# Pet rat sneezing and gasping for air



## htcfarrar (Jun 14, 2013)

Hello,
I recently purchased a young, male rat from my local pet store. He was completely healthy when I bought him but, after a week, I noticed him sneezing a lot. His sneezing has progressed to gasping for air occasionally. It seems to be getting worse. I gave him a little bit of cooking chocolate and also brought him into my bathroom and turned my shower on so that it would be steamy in hopes that it would loosen any congestion he may have. Any advice would be greatly appreciated!! ???


----------



## Nathan4d (Feb 17, 2013)

You need to take him to the vets urgently. When they start breathing through their mouth they tend to have a bad respiratory problem 

Check with the place you got him as they may help towards vet bills as you only just got him.

Hope this helps


Sent from Petguide.com Free App


----------



## RedFraggle (Jun 4, 2012)

I agree. He needs to see a vet ASAP.

You could also consider whether anything in his environment could be aggravating a resp condition i.e. smoking, burning incense, use of air fresheners, substrate in the cage.

Hope he gets better soon.


----------



## DustyRat (Jul 9, 2012)

Avoid wood chips for bedding.

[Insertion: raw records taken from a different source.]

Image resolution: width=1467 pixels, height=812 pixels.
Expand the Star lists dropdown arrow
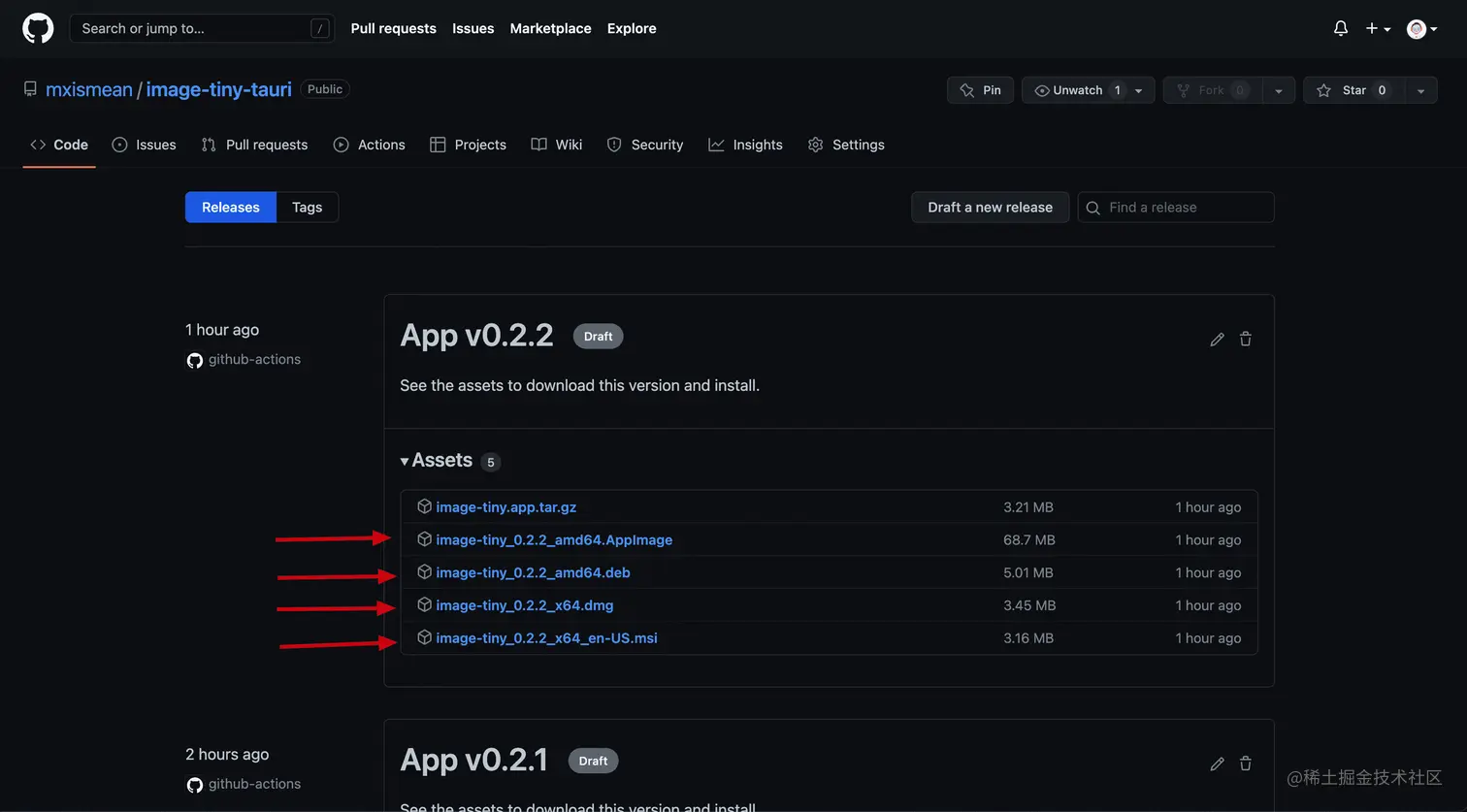pos(1419,90)
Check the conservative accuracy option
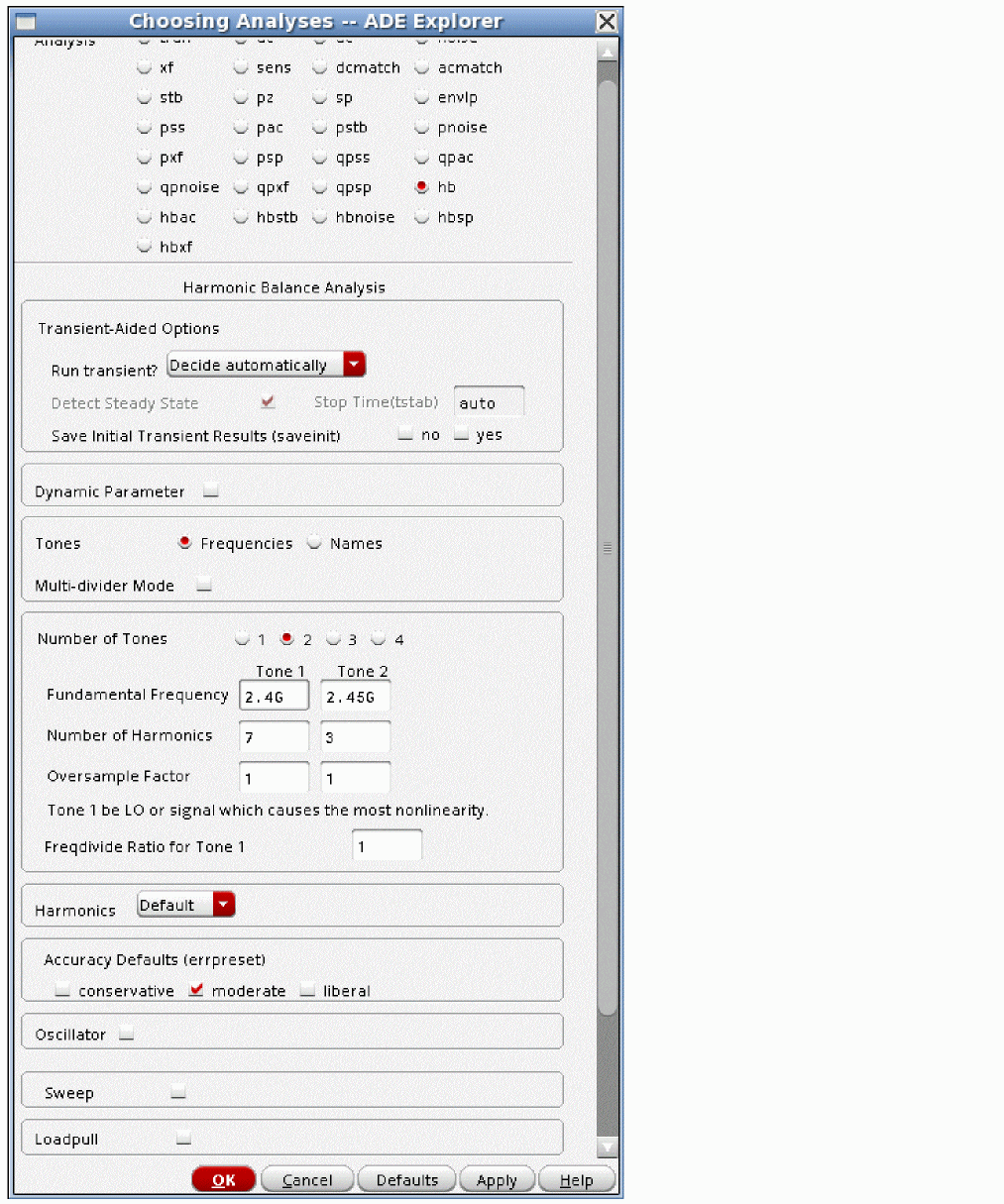 [63, 990]
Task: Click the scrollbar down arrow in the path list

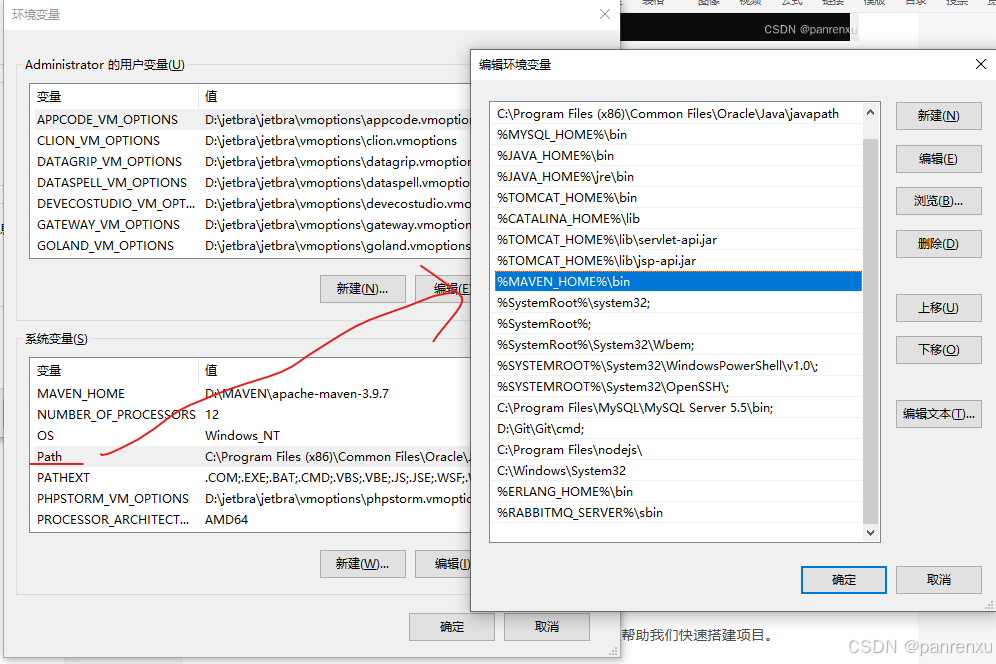Action: coord(869,533)
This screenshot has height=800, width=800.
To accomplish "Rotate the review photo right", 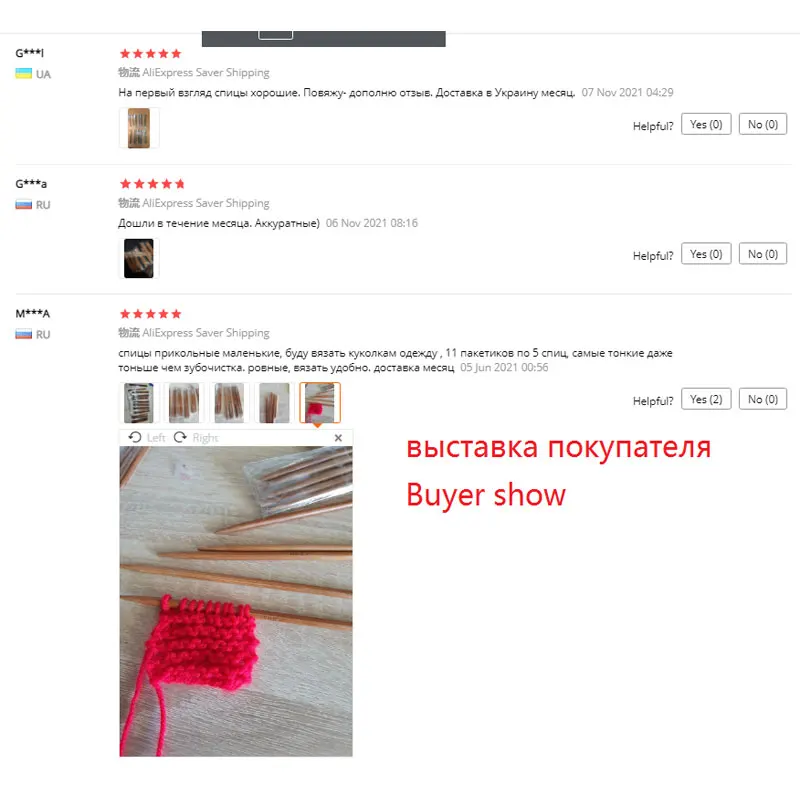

That happened to me when I got my first rats. Use a paper pellet type of bedding such as 'Yesterdays News" by Purina.
Any update on how your rattie is doing?


----------



## htcfarrar (Jun 14, 2013)

Thank you everyone for your helpful advice. I put him on antibiotics and moved him to a warmer place and he has improved a lot. Since I did this, I haven't noticed him sneezing or gasping at all. I actually do use that same Purina bedding for him so I bet it wasn't connected with his bedding. I also do not smoke or have any incense/scented candles burning ever. I hope that this isn't something genetic. He actually was a "feeder" rat if that provides any background to why he might have had this sickness. Thanks again so much!!


----------



## Mousey (Oct 23, 2012)

What antibiotics is he on? Has the gasping completely ceased? Rarely do antibiotics alone solve the gasping - gasping is rather advanced and severe, I would be suggesting nebulizing at that point.
It probably is connected to his genetics and the way he was kept before he came to you - which is very common with pet store rats. How lucky it is that he found you! ALL rats (besides a few fortunate laboratory strains) are born with a bacteria in their lungs called Mycoplasma pulmonis - that actually acts more like a virus - this bacteria is aggravated by stress, ammonia from the urine, dust, and other factors from their environment. Some rats are able to deal with Mycoplasma throughout their lives rather well, while others struggle with it throughout their lives and sometimes eventually develop chronic fibrosis of the lungs. It's important to understand Mycoplasma as a rat owner! Hopefully he continues to improve from here. Keep us updated.


----------